Yankı Dolunay'ın yüzünü ellerinin arasına alarak gözlerine baktı,yüzündeki ifadeden belliydi söylediklerini tekrar tekrar düşündüğü. "Dolunay" derken sesi neredeyse fısıltı gibi çıkmıştı,baş parmağı ile yanağını okşarken "Yarın sonuç ne olursa olsun yanında olacağım, birlikte atlatacağız" sanki söylediklerini duymuyormuş gibi hiç sesini çıkarmadı. Duyuyordu elbette ama şuan aynı anda o kadar çok konuyu düşünüyordu ki birşey söylemek çok yorucu geliyordu.
Eğer bir hastalığı varsa ister bedenen ister ruhen bunu kimsenin bilmesini istemezdi,heleki Yankı..O'nun bilmesini hiç istemezdi.. Çünkü bu iyi hissettirmiyordu,gözünde zaten yeterince güçsüz ve zayıf bir hale gelmişti son günlerde. Üstüne birde hastalık çıkınca biliyordu ki Yankı kendisinden daha fazla dert eder. Sürekli o'na ihtiyacı varmış gibi görünmek istemiyordu..Belki acıyarak bakmaya başlayacaktı bir süre sonra.. hatta gitmek isteyecek ama sırf bu yüzden gidemeyecekti belki..
Zar zor kendini toplaya bildiğinde Yankı yüzündeki ellerini indirmiş ondan gelecek tepkiyi bekliyordu. "Yarın yalnız gideceğim" dedi Yankı'nın yüzüne bakmak yerine bakışlarını bilekliğinde sabitlemişti. Şimdi farketti de yılbaşı gecesi verdiği bu bilekliği hiç çıkarmamıştı Yankı.
"Yanında olmaya ihtiyacım var.. Herşey ne kadar kötü olsada bir birimize iyi geldiğimizi görmüyor olamazsın"
"İyi geliyorsun " derken sonunda bakışları yüzündeydi. "Bense seni sadece yoruyorum"
Yankı daha fazla dayanamayarak karşısında duran kadını kollarının arasına aldı, bir eli belindeyken diğer eli de saçlarına gitmişti. Dolunay'da çok geçmeden kollarını boynuna sarıp yüzünü boyun girintisine koydu,birkaç saniye sonra boynunu ıslatan gözyaşları ile daha sıkı sarıldı kadına,sanki o sarıldıkca hafif bir rüzgar esiyordu sonra o rüzgar acılarını alıp götürmek isterken Dolunay'ın kapattığı kapılara çarpıp geri dönüyordu.

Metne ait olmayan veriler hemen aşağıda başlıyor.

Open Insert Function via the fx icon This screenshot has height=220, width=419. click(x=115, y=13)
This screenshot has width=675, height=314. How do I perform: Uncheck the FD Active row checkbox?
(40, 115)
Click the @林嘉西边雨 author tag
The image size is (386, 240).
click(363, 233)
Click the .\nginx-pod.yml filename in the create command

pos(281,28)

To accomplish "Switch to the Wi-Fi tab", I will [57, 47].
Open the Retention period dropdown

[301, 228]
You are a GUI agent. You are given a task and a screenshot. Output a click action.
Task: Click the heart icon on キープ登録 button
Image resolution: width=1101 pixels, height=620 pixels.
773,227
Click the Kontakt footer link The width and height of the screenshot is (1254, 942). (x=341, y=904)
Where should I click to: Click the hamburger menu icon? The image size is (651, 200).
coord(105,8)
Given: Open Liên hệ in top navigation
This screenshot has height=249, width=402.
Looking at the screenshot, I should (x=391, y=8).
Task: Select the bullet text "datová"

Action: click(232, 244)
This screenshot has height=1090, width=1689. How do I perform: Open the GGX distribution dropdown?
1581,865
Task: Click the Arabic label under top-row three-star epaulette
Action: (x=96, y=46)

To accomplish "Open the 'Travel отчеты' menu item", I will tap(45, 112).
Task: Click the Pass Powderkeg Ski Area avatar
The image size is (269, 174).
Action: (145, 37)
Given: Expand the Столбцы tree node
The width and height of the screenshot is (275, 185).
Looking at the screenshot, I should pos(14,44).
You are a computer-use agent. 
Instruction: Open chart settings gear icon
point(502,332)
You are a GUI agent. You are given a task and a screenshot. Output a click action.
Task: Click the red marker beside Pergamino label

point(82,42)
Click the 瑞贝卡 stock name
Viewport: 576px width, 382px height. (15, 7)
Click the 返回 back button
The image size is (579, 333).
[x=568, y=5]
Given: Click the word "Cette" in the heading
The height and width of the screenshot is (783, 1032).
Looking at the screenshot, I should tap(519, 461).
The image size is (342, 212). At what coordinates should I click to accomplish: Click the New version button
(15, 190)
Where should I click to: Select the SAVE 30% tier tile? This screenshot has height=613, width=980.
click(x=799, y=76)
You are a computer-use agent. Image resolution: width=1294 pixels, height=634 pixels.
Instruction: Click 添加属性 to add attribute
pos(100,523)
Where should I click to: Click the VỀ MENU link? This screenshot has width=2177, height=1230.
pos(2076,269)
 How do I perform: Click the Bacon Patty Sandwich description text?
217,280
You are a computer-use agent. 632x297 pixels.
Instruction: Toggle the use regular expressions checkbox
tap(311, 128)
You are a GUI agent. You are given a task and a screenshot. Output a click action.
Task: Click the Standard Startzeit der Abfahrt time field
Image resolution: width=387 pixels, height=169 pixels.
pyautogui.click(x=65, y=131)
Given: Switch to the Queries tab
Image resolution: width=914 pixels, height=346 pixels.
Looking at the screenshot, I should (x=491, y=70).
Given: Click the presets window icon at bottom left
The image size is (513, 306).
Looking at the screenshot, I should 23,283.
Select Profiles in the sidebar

Nefesini boyun girintisinde her hissettiğinde garip bir akımın içinde haps oluyordu vücudu. "Ne yapacağımı bilmiyorum" dedi titreyen sesi ile, konuşurken dudaklarının Yankı'nın boynuna değdiği için geri çekti kendini. Yankı da durumu anlamıştı,belindeki elini geri çekti ama diğer eli hala saçlarındaydı. "Yarın düşünürüz ne yapacağımızı " diyerek ayağa kalktı.
"Lütfen birşey düşünmeden sadece uyu,yarın sekizde gelip seni alacağım" dedi adımları kapıya doğru yönelirken, Dolunay'da birkaç adım arkasından geliyordu.
"Tamam, endişelenme" diyerek kapının önüne geldiklerinde durdu.
Yankı eğilip Dolunayın alnına bir öpücük kondururken aynı zamanda neredeyse duyulmayacak kadar kısık bir sesle "Seni seviyorum" diye fısıldadı.
Daha önce sevdiğim kadın demişti,gerçi sürekli sevgisini bir şekilde belli ediyordu o tüm yaptıkları ile,sözleri ile..Çoğu zaman da bakışları ile.
Duyduğu o iki kelimeyle donup kalmıştı sanki. Yankı'nın ne zaman gittiğini bile anlamamıştı. Sonunda kendini toparlayarak kapının yanından çekilerek odasına geçti. Saat iki olmak üzereydi,odanın karanlığından şikayetçi değildi,üstündeki pijamalarla yatağa girerek üstünü örttü omuzlarına kadar. Yankı'nın dediği gibi birşey düşünmeden sadece uyumak istedi ama pek mümkün olmuyordu.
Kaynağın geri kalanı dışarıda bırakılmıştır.